## WHAT YOU NEED TO DO
Transcribe exactly the lines from the one containing "Task: Select Paczkomat" through the end of the data, both included. Leave out pictures.

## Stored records
++++

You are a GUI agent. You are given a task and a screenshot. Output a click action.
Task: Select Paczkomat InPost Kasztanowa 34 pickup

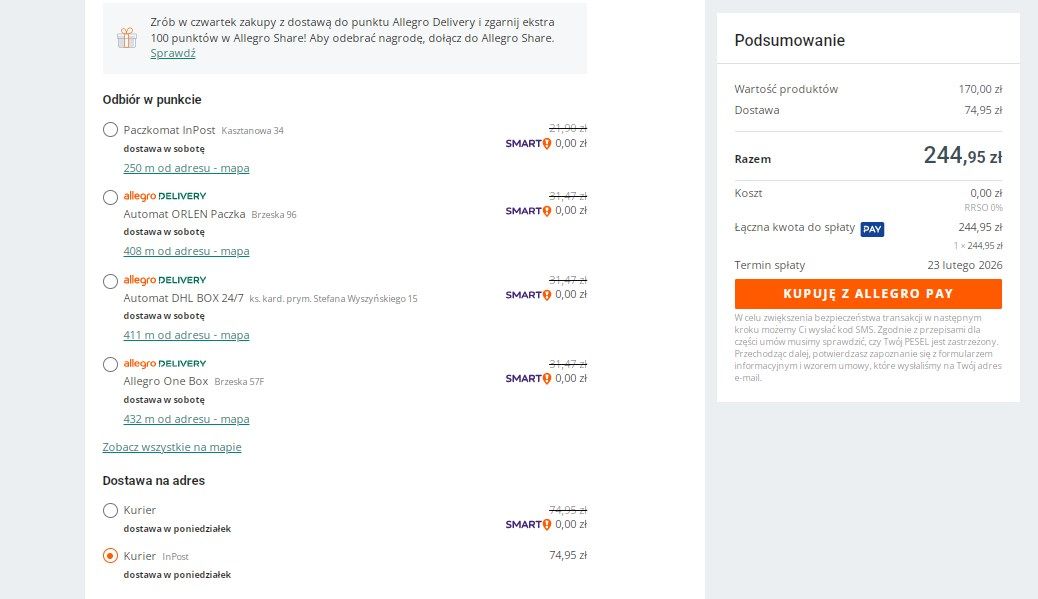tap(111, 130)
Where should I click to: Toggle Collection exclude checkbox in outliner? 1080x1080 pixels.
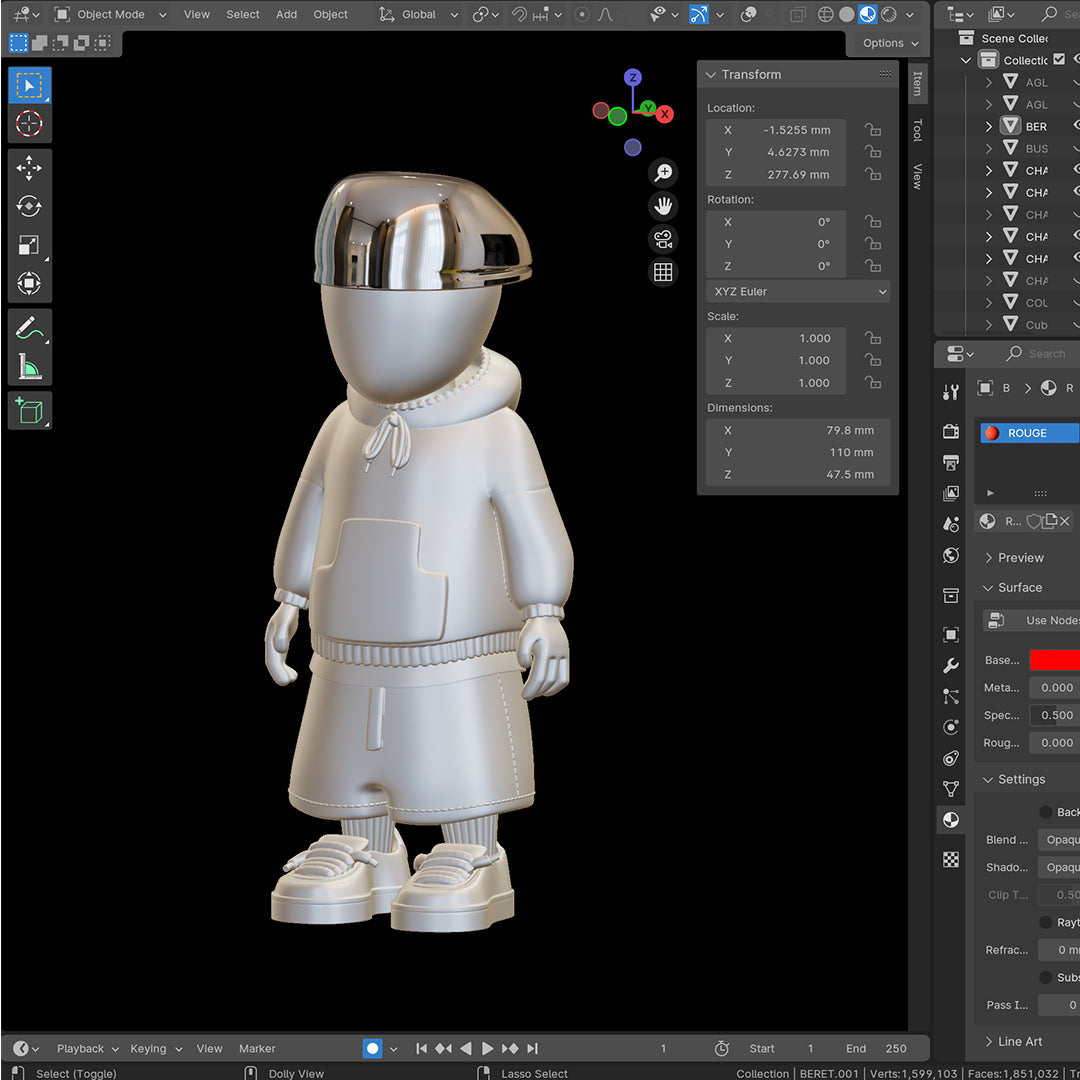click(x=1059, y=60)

++++

## RESPONSE FOR THIS EXERCISE
Task: Select Paczkomat InPost Kasztanowa 34 pickup

tap(111, 130)
Where should I click to: Toggle Collection exclude checkbox in outliner? 1080x1080 pixels.
click(x=1059, y=60)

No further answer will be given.